**Records for this task:**
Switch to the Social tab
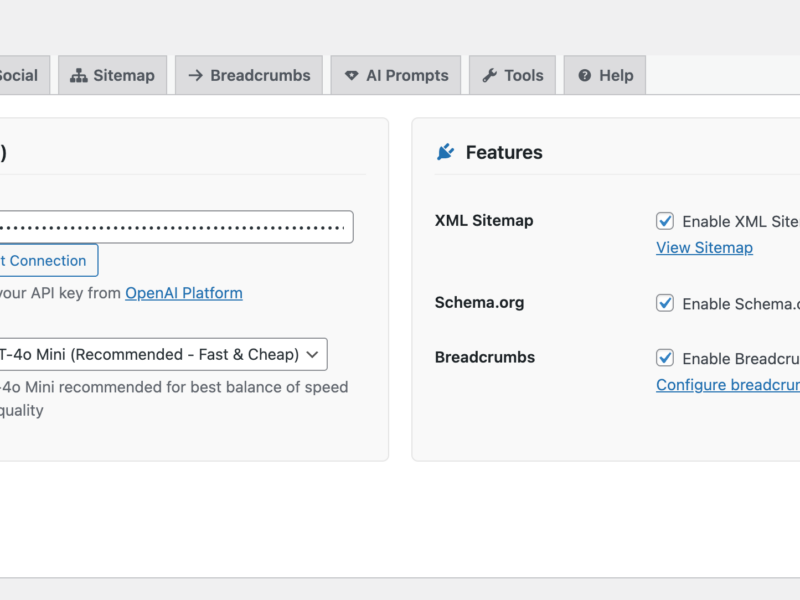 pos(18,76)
---
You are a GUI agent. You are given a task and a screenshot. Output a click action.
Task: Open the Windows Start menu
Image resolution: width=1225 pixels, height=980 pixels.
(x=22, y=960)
==
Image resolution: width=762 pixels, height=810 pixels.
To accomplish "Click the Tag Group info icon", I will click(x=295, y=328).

**Exercise requirements:**
Extract every line above containing the word "click".

**Solution to the exercise:**
You are a GUI agent. You are given a task and a screenshot. Output a click action.
To accomplish "Click the Tag Group info icon", I will click(x=295, y=328).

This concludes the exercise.